Glutamine improves impaired cellular exudation and polymorphonuclear neutrophil phagocytosis induced by total parenteral nutrition after glycogen-induced murine peritonitis.

Clinical and laboratory evidence shows that enteral feeding significantly reduces pneumonia and intra-abdominal abscess formation after celiotomy for severe trauma. Supplementation of total parenteral nutrition (TPN) with glutamine (GLN) supports impaired immunity induced by TPN in several animal and human studies. This work investigates the peritoneal cellular response and polymorphonuclear neutrophil (PMN) bactericidal function after mouse chemical peritonitis after TPN with and without GLN. Thirty-three mice received chow, TPN, or 2% GLN-supplemented TPN (GLN-TPN) for 5 days. All mice then received 2 mL of a 1% glycogen solution intraperitoneally to induce cell exudation, and peritoneal exudative cells (PECs) were recovered 4 h later. Total and differential PEC numbers, as well as PMN phagocytosis, reactive oxygen intermediate production (ROI), CD11b (integrin aM chain) expression, and CD16/32 (Fcgamma II/III receptor) expression were measured.
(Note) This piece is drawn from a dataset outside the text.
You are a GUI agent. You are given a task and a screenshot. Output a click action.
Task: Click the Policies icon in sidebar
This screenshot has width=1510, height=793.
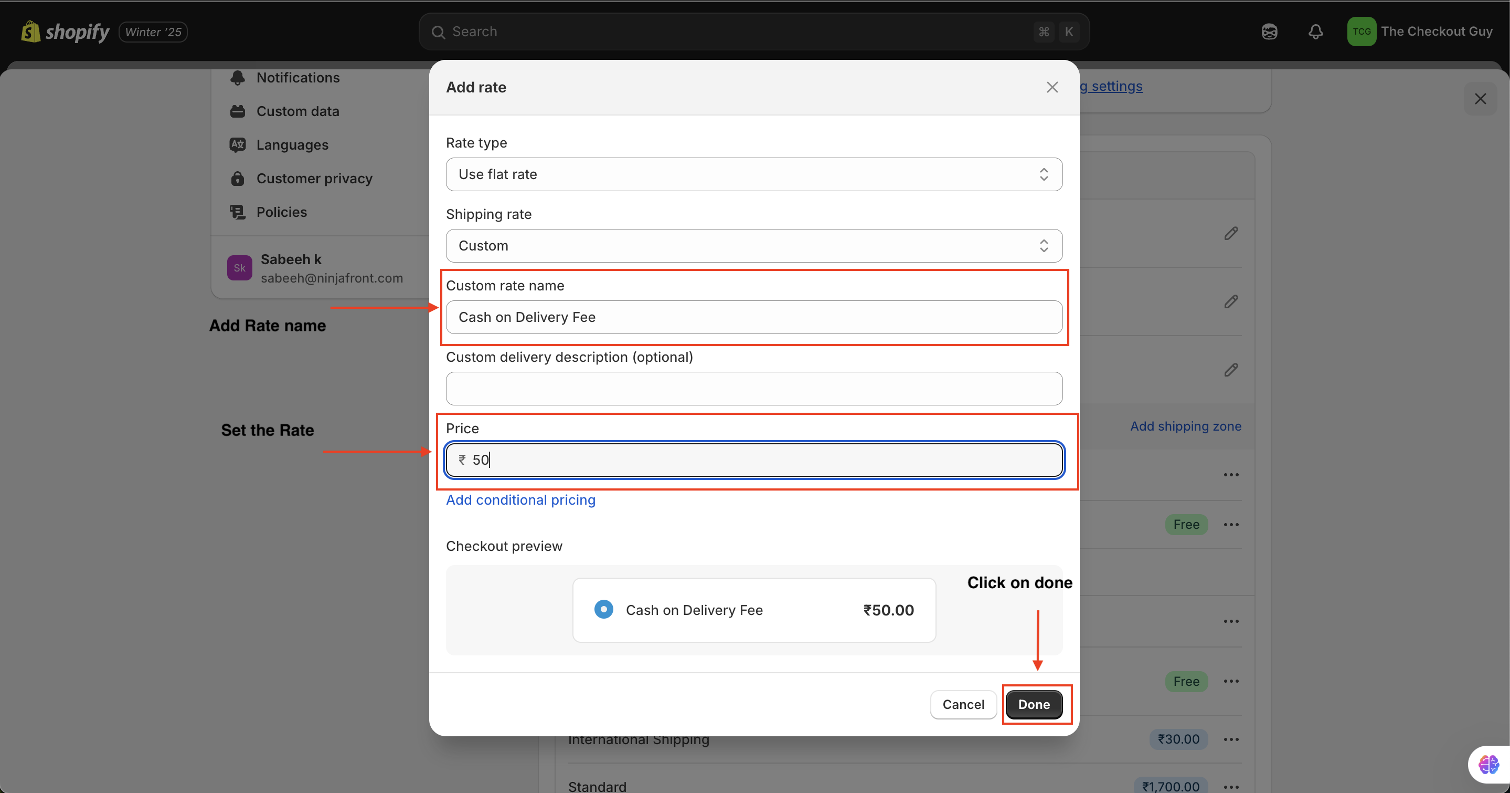coord(237,212)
PMN, macrophage, and lymphocyte cell numbers were significantly lower with TPN than with chow or GLN-TPN groups, with no differences between chow and GLN-TPN. TPN significantly lowered peritoneal PMN phagocytosis compared with chow (P < 0.05) and approached significance with GLN-TPN (P = 0.06). There were no significant differences in ROI production or CD11b and CD16/32 expression on peritoneal PMN. GLN supplementation improved the reduction in cell exudation and PMN phagocytosis induced by TPN after chemical peritonitis.